**** Entries shown ****

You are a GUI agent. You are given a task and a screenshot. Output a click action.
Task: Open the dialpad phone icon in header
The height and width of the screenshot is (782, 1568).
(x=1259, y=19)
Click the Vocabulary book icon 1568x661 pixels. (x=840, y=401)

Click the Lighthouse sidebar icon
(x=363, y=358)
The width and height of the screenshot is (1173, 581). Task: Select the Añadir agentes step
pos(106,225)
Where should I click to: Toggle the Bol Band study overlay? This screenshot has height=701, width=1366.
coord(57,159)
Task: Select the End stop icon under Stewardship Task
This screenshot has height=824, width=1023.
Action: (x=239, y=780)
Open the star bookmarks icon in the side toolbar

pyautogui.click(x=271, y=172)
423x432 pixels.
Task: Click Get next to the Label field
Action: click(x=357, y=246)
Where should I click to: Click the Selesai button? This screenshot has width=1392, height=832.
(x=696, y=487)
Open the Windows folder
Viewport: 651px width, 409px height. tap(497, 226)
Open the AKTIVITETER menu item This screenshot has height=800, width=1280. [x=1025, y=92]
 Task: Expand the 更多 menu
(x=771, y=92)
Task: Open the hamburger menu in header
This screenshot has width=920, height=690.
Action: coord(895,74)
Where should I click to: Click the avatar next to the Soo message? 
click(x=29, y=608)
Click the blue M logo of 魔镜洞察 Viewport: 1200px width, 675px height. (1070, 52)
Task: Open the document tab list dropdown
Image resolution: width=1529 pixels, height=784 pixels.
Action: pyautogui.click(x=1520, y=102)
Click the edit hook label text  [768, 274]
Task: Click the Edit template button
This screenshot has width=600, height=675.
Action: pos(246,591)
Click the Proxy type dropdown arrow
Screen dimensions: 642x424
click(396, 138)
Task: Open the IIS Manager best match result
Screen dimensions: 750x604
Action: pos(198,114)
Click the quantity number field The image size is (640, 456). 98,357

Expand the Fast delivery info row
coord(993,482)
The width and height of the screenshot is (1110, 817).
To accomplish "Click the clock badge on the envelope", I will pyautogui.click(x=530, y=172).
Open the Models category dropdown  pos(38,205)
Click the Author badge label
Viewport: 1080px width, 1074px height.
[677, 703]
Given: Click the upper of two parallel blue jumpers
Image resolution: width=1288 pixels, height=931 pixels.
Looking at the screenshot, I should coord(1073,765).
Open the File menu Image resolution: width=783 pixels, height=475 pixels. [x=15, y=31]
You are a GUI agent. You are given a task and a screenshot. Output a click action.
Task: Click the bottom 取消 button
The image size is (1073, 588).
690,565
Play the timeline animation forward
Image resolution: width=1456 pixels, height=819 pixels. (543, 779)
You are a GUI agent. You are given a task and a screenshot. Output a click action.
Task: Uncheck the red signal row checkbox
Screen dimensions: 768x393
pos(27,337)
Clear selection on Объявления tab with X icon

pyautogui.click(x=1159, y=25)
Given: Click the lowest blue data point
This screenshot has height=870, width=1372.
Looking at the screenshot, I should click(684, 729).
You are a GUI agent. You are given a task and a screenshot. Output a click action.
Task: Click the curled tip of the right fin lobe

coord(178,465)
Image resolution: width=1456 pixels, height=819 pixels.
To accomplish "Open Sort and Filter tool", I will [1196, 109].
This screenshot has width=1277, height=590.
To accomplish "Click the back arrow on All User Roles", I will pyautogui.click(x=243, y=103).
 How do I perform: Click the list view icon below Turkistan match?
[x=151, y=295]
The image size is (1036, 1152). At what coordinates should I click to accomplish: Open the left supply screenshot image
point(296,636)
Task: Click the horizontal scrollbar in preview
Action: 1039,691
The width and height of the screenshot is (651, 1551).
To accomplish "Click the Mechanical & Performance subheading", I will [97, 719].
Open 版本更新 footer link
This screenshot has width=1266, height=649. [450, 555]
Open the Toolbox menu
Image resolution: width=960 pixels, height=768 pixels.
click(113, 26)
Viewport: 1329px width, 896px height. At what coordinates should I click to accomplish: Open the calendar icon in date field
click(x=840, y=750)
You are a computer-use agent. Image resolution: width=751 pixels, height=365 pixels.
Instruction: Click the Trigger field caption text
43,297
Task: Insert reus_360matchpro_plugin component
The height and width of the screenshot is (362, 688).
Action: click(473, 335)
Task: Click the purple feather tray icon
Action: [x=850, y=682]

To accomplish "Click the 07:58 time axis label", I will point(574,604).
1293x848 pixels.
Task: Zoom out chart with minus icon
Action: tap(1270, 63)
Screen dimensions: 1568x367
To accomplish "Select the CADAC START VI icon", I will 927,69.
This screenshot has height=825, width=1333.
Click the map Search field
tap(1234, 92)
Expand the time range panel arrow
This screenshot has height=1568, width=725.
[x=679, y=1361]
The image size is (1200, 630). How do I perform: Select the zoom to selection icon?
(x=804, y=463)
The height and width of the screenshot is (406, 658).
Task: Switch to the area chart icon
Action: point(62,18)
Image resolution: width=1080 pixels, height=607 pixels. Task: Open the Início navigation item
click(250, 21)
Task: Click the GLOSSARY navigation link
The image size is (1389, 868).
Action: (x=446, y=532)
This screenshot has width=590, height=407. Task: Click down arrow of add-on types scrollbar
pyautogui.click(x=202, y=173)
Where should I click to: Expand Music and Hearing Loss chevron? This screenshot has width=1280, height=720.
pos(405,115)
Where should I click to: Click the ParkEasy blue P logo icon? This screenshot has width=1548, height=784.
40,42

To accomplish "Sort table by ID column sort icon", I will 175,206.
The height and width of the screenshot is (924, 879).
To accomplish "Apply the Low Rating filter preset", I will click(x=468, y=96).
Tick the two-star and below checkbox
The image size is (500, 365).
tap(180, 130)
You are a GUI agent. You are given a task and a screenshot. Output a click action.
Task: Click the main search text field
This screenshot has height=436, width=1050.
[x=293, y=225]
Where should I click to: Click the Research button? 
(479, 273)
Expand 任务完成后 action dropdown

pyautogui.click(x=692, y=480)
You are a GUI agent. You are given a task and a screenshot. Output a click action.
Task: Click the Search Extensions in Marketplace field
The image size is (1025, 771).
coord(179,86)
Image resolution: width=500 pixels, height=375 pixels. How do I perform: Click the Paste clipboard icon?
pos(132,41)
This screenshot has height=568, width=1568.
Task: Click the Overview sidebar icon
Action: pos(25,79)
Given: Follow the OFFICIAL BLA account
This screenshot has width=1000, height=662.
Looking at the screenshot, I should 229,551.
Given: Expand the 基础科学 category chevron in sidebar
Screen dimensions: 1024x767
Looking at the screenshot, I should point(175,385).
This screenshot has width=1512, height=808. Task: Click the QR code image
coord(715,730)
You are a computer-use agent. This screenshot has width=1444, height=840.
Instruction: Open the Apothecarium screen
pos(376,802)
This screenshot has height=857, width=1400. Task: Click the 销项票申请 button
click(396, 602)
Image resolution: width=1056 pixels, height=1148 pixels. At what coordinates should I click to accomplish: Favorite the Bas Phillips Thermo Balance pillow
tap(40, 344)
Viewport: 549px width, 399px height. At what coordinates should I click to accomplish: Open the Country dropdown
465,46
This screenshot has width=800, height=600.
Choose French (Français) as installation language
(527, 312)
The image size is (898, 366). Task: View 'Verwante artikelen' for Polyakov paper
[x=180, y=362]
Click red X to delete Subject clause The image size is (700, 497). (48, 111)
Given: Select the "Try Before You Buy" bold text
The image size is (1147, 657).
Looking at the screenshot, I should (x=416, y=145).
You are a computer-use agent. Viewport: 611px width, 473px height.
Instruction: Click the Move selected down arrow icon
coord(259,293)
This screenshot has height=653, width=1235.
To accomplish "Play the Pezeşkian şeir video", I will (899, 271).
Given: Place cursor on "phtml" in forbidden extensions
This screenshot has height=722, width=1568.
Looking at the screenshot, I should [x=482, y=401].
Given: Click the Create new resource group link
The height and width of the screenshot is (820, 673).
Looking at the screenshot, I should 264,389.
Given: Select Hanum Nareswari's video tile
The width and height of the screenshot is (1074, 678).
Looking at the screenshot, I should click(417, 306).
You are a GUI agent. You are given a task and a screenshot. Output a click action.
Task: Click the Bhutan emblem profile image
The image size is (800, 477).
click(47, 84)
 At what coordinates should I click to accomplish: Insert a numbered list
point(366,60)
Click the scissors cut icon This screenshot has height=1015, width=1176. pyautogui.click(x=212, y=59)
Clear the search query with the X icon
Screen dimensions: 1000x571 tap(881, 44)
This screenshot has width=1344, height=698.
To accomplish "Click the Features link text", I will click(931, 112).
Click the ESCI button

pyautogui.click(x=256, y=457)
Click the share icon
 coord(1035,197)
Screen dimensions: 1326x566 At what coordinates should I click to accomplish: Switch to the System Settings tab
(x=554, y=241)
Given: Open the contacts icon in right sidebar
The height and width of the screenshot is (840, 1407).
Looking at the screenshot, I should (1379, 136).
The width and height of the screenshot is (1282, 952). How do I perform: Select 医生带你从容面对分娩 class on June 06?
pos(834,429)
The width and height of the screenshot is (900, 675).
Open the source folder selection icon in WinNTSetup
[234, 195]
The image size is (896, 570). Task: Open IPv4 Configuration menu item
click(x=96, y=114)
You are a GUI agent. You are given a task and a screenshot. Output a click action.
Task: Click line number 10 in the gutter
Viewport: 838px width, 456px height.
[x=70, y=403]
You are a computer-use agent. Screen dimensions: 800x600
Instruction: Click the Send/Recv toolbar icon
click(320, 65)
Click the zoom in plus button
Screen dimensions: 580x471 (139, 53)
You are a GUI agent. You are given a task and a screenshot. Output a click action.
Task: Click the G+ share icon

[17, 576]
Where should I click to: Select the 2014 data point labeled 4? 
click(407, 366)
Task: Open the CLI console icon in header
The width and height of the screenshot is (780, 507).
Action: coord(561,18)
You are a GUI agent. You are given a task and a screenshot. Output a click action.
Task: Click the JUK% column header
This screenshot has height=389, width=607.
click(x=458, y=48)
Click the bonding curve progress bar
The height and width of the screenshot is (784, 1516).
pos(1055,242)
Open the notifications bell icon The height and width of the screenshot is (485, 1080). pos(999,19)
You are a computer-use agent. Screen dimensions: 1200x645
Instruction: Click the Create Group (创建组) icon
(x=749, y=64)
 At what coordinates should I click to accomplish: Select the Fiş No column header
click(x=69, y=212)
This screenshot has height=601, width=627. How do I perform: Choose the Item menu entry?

****

» **What the exercise asks**
Each line above that includes the word "video" is to be copied.

» **Result of the task**
To accomplish "Play the Pezeşkian şeir video", I will (899, 271).
Given: Select Hanum Nareswari's video tile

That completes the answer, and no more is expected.